There are other John Ford films this month, including The Last Hurrah (Ford's final comments on contemporary America) July 18, The Quiet Man (about Ireland as seen by an American) July 21, and Wee Willie Winkie (about the world as seen by a child) July 13. There is more Nicholas Ray -- the iconic Rebel Without a Cause July 18-- and an Anthony Mann Western with James Stewart that shows the genre at its most intense:  The Man From Laramie July 11.

Also this month are two musicals by Vincente Minnelli, the rich period piece Meet Me in St Louis July 7 and the melancholy The Band Wagon July 5,and there is Jacques Demy's fairy-tale musical Donkey Skin July 5.  There are two sparkling comedies by Lubitsch, Shop Around the Corner July 11 and  Heaven Can Wait July 8, as well as Chaplin's The Great Dictator July 5.
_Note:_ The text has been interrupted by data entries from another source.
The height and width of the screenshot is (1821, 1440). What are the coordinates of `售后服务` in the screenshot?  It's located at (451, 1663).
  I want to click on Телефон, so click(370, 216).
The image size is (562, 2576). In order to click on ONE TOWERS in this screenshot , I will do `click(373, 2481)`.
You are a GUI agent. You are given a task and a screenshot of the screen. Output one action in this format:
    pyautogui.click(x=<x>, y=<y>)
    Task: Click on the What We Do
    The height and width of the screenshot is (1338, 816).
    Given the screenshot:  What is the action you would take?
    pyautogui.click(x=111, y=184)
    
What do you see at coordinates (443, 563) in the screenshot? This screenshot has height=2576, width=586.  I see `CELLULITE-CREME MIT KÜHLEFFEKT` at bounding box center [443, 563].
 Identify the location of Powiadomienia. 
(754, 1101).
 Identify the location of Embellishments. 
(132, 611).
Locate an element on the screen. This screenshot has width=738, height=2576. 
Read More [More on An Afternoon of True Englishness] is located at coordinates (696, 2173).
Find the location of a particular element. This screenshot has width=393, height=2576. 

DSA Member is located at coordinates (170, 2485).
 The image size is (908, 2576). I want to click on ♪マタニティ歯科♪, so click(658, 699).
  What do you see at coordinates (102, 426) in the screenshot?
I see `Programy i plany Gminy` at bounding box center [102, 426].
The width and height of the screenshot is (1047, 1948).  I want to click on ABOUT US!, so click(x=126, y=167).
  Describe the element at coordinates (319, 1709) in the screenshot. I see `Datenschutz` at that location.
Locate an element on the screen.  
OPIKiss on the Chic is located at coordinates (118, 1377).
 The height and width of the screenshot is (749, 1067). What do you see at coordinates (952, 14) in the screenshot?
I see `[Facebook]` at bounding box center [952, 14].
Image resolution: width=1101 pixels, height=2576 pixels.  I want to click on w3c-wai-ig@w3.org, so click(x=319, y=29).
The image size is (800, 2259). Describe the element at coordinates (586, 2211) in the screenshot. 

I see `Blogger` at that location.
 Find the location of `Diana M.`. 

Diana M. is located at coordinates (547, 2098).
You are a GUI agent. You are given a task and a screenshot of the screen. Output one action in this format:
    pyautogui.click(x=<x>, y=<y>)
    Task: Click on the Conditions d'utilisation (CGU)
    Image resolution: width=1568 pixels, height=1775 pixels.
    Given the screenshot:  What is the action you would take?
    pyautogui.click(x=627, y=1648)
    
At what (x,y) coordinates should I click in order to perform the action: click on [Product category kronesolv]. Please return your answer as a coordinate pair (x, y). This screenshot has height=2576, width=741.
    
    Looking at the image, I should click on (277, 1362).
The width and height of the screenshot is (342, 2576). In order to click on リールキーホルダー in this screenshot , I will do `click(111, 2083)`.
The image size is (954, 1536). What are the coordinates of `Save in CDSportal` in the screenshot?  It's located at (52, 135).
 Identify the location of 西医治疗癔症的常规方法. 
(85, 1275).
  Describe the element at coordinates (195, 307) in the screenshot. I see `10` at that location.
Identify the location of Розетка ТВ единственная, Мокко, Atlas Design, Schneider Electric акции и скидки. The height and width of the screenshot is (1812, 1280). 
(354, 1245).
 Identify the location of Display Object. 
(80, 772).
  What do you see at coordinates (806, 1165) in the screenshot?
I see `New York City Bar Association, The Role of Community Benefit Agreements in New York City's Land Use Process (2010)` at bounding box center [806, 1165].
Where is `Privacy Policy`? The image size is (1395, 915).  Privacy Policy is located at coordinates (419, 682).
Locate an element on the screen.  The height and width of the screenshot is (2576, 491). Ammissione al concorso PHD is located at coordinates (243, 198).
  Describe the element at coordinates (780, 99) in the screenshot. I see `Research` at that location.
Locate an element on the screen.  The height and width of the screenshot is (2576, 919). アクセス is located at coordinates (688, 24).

Three of my favorite films in July are melodramas, all three about dealing with death, both courting it and trying to avoid it :  Otto Preminger's Bonjour Tristesse July 29, King Vidor's Duel in the Sun July 8, and Val Lewton's The Seventh Victim July 2.

These are among my favorites for July, though as always I strongly encourage the viewing of films that are not familiar or that you may not even have heard of; there are always new gems to find.